Poster Presentation HUPO 2019 - 18th Human Proteome Organization World Congress

The advanced immuno-MS work flow for serum biomarker quantification using the antibody-immobilizing magnetic beads (#877)

Yoshio Takahata 1 , Misato Hara 2 , Kouhei Nishino 1 , Naohiro Hanyu 2 , Takao Kawakami 1
  1. Medical ProteoScope Co., Yokohama, Japan
  2. Tamagawa Seiki Co., Iida, Japan

Immuno-MS, mass spectrometric peptide measurement combined with immunoaffinity purification of protein, is a powerful method for quantitative analysis of low abundant proteins in biological specimens. In the procedures it is crucial to collect specifically and efficiently the target protein antigens from the antigen-antibody complex generated on the surface of the nano-scaled carrier beads. The optimized conditions of the immunoaffinity purification include elution of the target protein with an aqueous organic solvent.

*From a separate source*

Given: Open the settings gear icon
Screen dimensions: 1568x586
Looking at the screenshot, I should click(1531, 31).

As an experimental model, we used serum alpha-fetoprotein (AFP), one of the hepatocellular carcinoma biomarkers, and its specific antibody immobilized covalently on the magnetic beads. The human serum was spiked with known amounts of the standard AFP. The antibody-coated beads were incubated with the spiked serum for antigen-antibody reaction. AFP was then eluted from the antibody-coated magnetic beads with 0.1% TFA aqueous solution containing organic solvents. The eluted protein was hydrolyzed with a trypsin/LysC mixture. Stable isotope-labeled standard peptides were added to the hydrolysate to quantitate the eluted AFP by LC-MS/MS.

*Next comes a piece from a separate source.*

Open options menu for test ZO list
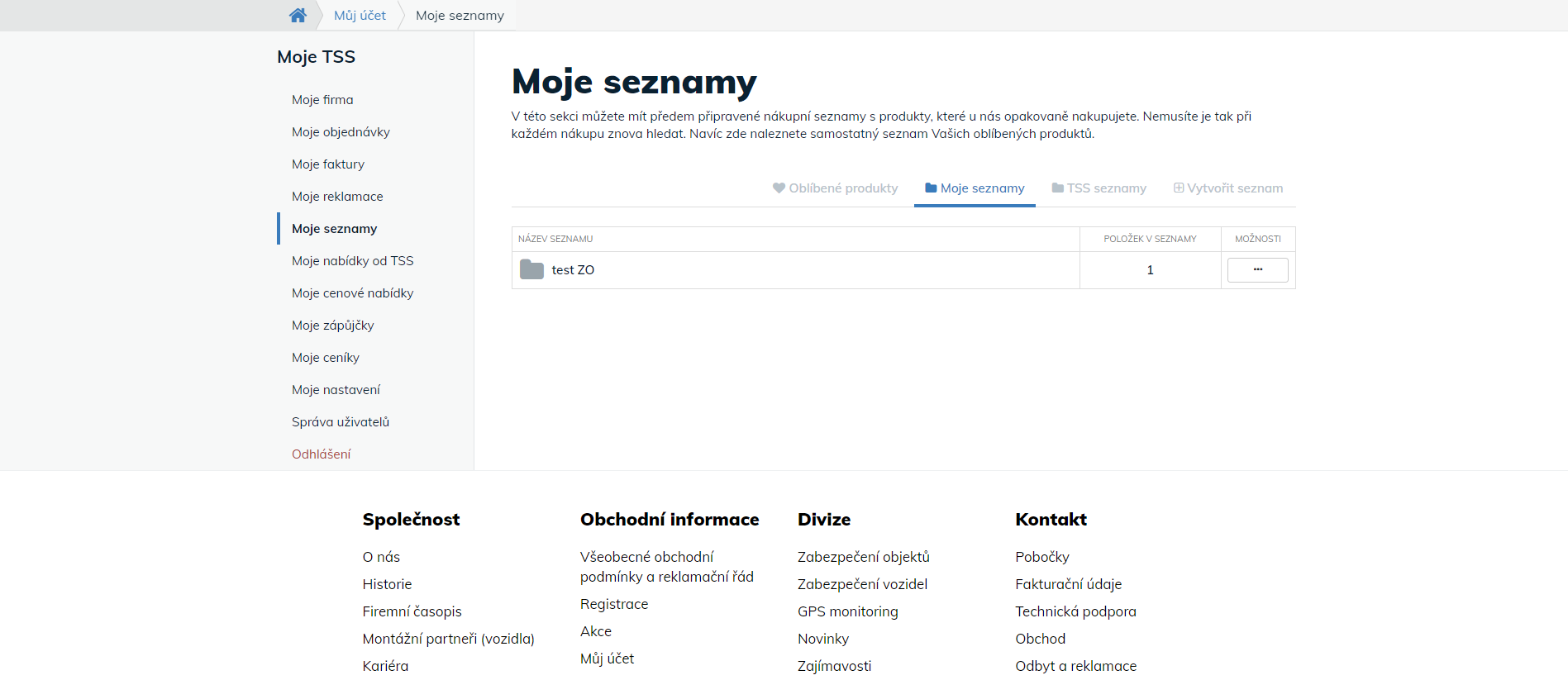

Various organic solvents in the elution solution facilitated AFP recovery, which was maximized with an aqueous solution containing 50% acetonitrile and 0.1% TFA. Moreover, using the optimized workflow, quantitative analyses showed a correlation between the amounts of AFP spiked into serum (0–100 ng/ml) and the corrected ion intensities of the tryptic peptides from AFP (R2 > 0.99). The concentration of the endogenous AFP was calculated as 2.3 ± 0.6 ng/ml from the standard curve regression equation. This result is consistent with previous reports for AFP concentration in healthy human sera (< 10 ng/ml). The present immuno-MS workflow is easily applicable to detection and quantitation of the other low abundant biofluid biomarkers.